Tuesday, August 13, 2013

Warren Buffett's Letter to Shareholders, 2012

Warren Buffett releases a Letter to Shareholders to those with a stake in Berkshire Hathaway (NYSE: BRK.B) each year. Though this year’s letter was released several months ago, I have been reading through it again recently and I will provide some commentary on sections that have caught my eye.

Outperformance...
Buffett notes at the outset of the letter that Berkshire Hathaway has outperformed the S&P 500 Index in every five-year period since 1965 when he assumed control of the company (Page 3). At the same time, Berkshire Hathaway tends to underperform in a rising market. As such, Buffett indicates that if the markets continue their unprecedented rise that they have been enjoying since the bottoms of 2009, the S&P 500 may actually achieve a five-year outperformance against him.

One thing I enjoy most about Buffett is that he sets a target (such as outperforming the S&P 500 Index) and sticks to it. Year over year, his tune remains much the same and we never need worry about being surprised by him shifting his alleged goals to make himself appear in a better light. This yardstick that he uses is a clear indicator of his job as a manager. In his view, if he cannot beat a simple benchmark index, then the average investor would be no better served by trusting him with their money than simply buying the index.

Due to Berkshire’s financial strength, I would prefer to have a position in it rather than the broader S&P 500 Index. To me, it is how an investor performs in a lagging or declining market that counts most. The comfort of knowing that my wealth will not be wiped out with one catastrophic event is worth more to me than trying to outpace everyone else during a “good” market or rising tide.

Major Acquisitions...
This year, Berkshire assumed a fifty percent stake in a holding company that now owns all of Heinz, which is best known for its ketchup (Page 4). While Berkshire certainly “paid up” for this acquisition, Heinz is a stable business and this meshes perfectly with Buffett’s overall strategy of being willing to pay a fair price for a solid, well-positioned brand.

America’s Future...
Time was spent in this year’s letter with the hopeful note of Buffett offering his view that American business will continue to do well long into the future. Uncertainty will always be there to rear its head at investors, but that is what makes the market. Different parties taking different sides is what moves the ticker, but Buffett is willing to continue to bet on business fundamentals and the American dream of future prosperity. I tend to agree with him.

Railroads...
Buffett discusses the economy of railroads at length, and this section is well worth reading in its entirety. One statistic that truly stands out is that Burlington Northern Santa Fe (owned by Berkshire) actually moves a ton of freight around 500 miles on one gallon of fuel while “trucks taking on the same job guzzle about four times as much fuel” (Page 10). That is certainly efficient both in terms of dollars on Berkshire’s end and also a big plus on the environmental side of things.

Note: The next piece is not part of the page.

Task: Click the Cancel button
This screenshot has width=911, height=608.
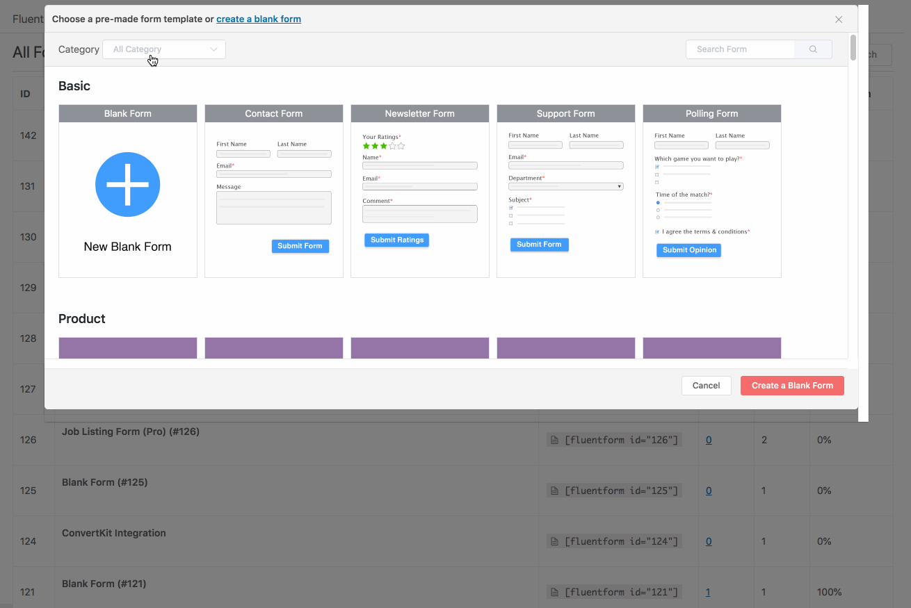Action: pyautogui.click(x=706, y=385)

Further, once tracks are down, it is very unlikely for new entrants to enter the market and compete. So, once a railroad has their line set, they do not need to fear constant competition eroding their ability to sustain profitability (they have a moat, as Buffett would say).

The railroad business offers one extra advantage to Berkshire Hathaway as well; a place to invest its free cash flow. Berkshire has many businesses that kick off loads of excess cash. Owning a capital-intensive railroad offers the perfect outlet for some of that cash flow.

Changing of the guard...
Berkshire’s stock portfolio, which notably has large stakes in The Coca-Cola Company (NYSE: KO) and the American Express Company (NYSE: AXP), has always been managed by Buffett. Given that Buffett is getting older, Berkshire has taken steps to assure the company will continue into the future on a well-guided path. As such, Todd Combs and Ted Weschler now have been given the reins to make investments of their own, on behalf of Berkshire (Page 15). This is a relatively newer development for Berkshire and one to watch closely in order to discern the money management style of these two investors.

Dividends...
This year’s letter included a section explicitly on dividends and a discussion as to why Berkshire does not pay one. Buffett discusses each of the intelligent uses of capital that a company may employ, including share repurchases, reinvesting in businesses already owned, purchasing businesses outside of their current industries, as well as paying out a dividend.

Buffett ultimately concludes that shareholders of Berkshire are currently best served by the company retaining all earnings to build future growth as they have in the past (Pages 19-21). That said, he leaves the door open to the possibility of future dividends should those within Berkshire believe it to be in the best interest of shareholders at some point in time. Though I am generally largely in favor of dividends being paid, I am willing to grant Buffett the benefit of the doubt given his extensive and successful track record. Without such a dividend, however, I have not yet initiated any position Berkshire – though it is a possibility down the road.

You can find all of these Letters to Shareholders at www.BerkshireHathaway.com. Please read them.

Full Disclosure: Long KO. No position in BRK.B or AXP and no intention to initiate one within the next 72 hours.